INSTRUÇÃO: A questão se baseia numa fala de personagem de uma peça de Millôr Fernandes (1923 -) e num soneto de Antero de Quental (1842-1891).

Atriz

(Rindo forçosamente depois que os atores saem.)

Tem gente que continua achando que a vida é uma piada. Ainda bem que tem gente que pensa que a vida é uma piada. Pior é a gente que pensa que o homem é o rei da criação. Rei da criação, eu, hein? Um assassino nato, usufruidor da miséria geral - se você come, alguém está deixando de comer, a comida não dá para todos, não - de que é que ele se ri? De que se ri a hiena? Se não for atropelado ficará no desemprego, se não ficar desempregado vai pegar um enfisema, será abandonado pela mulher que ama - mas ama, hein? - , arrebentado pelos filhos - pelos pais, se for filho -, mordido de cobra ou ficará impotente. E se escapar de tudo ficará velho, senil, babando num asilo. Piada, é? Pode ser que haja vida inteligente em outro planeta, neste, positivamente, não. O homem é o câncer da Terra. Estou me repetindo? Pois é: corrompe a natureza, fura túneis, empesta o ar, emporcalha as águas, apodrece tudo onde pisa. Fique tranquilo, amigo: o desaparecimento do ser humano não fará a mínima diferença à economia do cosmos.

(Millôr Fernandes. Computa, computador, computa.3. ed. Rio de Janeiro: Nórdica, 1972. p. 85.)

Solemnia verba

Disse ao meu coração: Olha por quantos

Caminhos vãos andamos! Considera

Agora, desta altura fria e austera,

Os ermos que regaram nossos prantos...

Pó e cinzas, onde houve flor e encantos!

E noite, onde foi luz de primavera!

Olha a teus pés o mundo e desespera

Semeador de sombras e quebrantos! –

Porém o coração, feito valente

Na escola da tortura repetida,

E no uso do penar tornado crente,

Respondeu: Desta altura vejo o Amor!

Viver não foi em vão, se é isto a vida,

Nem foi demais o desengano e a dor.

(Antero de Quental. Os sonetos completos de Antero de Quental.

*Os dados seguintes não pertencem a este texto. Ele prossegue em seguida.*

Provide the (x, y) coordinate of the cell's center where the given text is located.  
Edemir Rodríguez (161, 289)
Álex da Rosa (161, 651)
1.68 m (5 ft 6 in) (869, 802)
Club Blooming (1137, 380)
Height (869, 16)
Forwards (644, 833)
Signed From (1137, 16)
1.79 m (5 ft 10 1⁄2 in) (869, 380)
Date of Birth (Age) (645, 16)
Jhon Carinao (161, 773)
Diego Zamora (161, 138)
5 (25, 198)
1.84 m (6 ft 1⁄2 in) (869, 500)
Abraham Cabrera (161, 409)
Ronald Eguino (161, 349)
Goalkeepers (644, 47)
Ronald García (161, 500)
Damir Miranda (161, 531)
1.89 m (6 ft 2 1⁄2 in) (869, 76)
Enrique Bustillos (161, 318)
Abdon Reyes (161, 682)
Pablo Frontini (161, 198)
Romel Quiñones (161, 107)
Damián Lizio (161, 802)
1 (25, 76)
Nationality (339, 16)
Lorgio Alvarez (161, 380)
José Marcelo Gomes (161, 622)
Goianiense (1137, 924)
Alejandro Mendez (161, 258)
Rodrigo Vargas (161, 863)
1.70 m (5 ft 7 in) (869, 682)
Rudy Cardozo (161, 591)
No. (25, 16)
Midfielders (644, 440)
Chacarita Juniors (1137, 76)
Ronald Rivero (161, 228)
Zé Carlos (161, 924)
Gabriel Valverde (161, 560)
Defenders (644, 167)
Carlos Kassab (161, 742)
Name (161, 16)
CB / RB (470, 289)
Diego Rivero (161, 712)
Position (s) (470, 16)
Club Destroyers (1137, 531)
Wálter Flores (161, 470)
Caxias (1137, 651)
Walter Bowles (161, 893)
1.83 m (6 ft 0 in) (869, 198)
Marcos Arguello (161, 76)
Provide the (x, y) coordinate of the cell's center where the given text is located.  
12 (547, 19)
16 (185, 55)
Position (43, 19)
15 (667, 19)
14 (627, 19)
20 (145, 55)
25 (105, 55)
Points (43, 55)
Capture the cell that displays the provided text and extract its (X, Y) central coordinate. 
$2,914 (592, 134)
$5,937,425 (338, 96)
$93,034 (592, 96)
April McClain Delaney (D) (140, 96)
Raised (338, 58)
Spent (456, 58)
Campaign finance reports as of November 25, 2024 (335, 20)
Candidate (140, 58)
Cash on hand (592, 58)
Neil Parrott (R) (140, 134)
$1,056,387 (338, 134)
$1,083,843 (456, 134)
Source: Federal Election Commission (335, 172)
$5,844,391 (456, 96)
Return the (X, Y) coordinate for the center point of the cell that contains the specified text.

Porto: Livraria Portuense de Lopes, 1886. p. 119; primeira edição, disponível na internet em: http://purl.pt/122/1/P160.html)

Ao focalizar as ações dos homens na Terra, a personagem da peça de Millôr Fernandes conclui: “Pode ser que haja vida inteligente em outro planeta, neste, positivamente, não.” Explique o que quer dizer a personagem, com essa afirmação, sobre a natureza do ser humano.